Un autre thème important était l’utilisation d’éléments de construction réutilisables «sans statut particulier». «Ce terme signifie que l’emploi des éléments réutilisés ne doit pas revenir plus cher que l’utilisation de l’élément neuf le moins cher. Cela nous a déjà donné beaucoup de fil à retordre. De plus, on ne sait pas exactement ce que l’on va trouver sur le marché du réemploi, et il faut se décider rapidement, car sinon il se peut qu’un bon lot de fenêtres tombe sous les coups de la boule de démolition. Autre thème important: la responsabilité. Qui répond à présent des portes vieilles de 20 ans dans cette construction neuve? Nos contrats d’entreprise suisses sont conçus pour éluder autant que possible les questions de responsabilité. Les modèles de réemploi requièrent ici une nouvelle approche et une collaboration plus étroite et dynamique entre planificateurs, exécutants et clients.»
Maison de contrastes
«Une architecture durable pour le futur soulève la question: à quoi ressemble une telle maison re-use? Il y a quelques exemples qui relèvent plutôt du collage. Nous ne voulions pas de cela ici. Et pourtant, nous avons décidé d’intégrer dans la construction tout élément à disposition qui répondait qualitativement aux exigences.

_PRODUCTION ATTENDUE:_
Recopiez à l'identique l'intégralité de l'extrait consacré au réemploi d'éléments de construction. Veuillez vous fonder uniquement sur l'extrait ci-dessus.

_DONNÉES EXTRAITES:_
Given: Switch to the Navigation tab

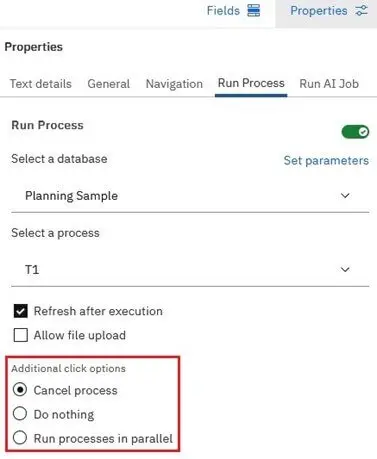Looking at the screenshot, I should pos(174,84).

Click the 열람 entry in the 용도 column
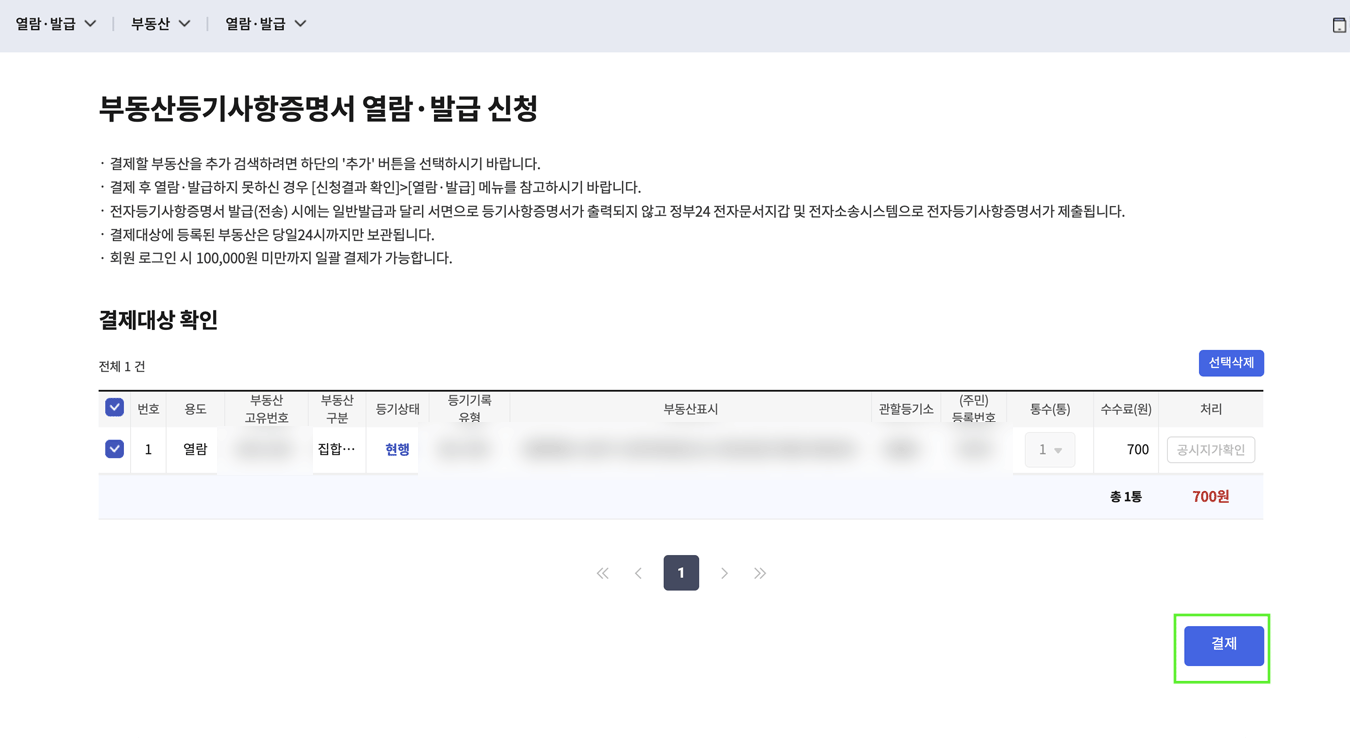tap(192, 449)
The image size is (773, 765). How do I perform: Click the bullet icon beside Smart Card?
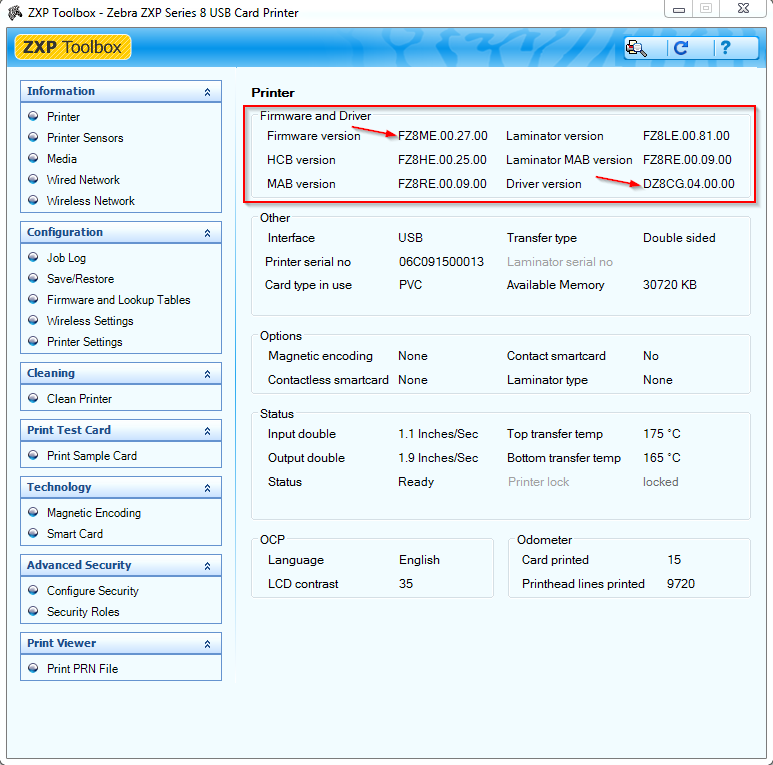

_RÉPONSE COMPLÈTE:_
Un autre thème important était l’utilisation d’éléments de construction réutilisables «sans statut particulier». «Ce terme signifie que l’emploi des éléments réutilisés ne doit pas revenir plus cher que l’utilisation de l’élément neuf le moins cher. Cela nous a déjà donné beaucoup de fil à retordre. De plus, on ne sait pas exactement ce que l’on va trouver sur le marché du réemploi, et il faut se décider rapidement, car sinon il se peut qu’un bon lot de fenêtres tombe sous les coups de la boule de démolition. Autre thème important: la responsabilité. Qui répond à présent des portes vieilles de 20 ans dans cette construction neuve? Nos contrats d’entreprise suisses sont conçus pour éluder autant que possible les questions de responsabilité. Les modèles de réemploi requièrent ici une nouvelle approche et une collaboration plus étroite et dynamique entre planificateurs, exécutants et clients.»
Maison de contrastes
«Une architecture durable pour le futur soulève la question: à quoi ressemble une telle maison re-use? Il y a quelques exemples qui relèvent plutôt du collage. Nous ne voulions pas de cela ici. Et pourtant, nous avons décidé d’intégrer dans la construction tout élément à disposition qui répondait qualitativement aux exigences.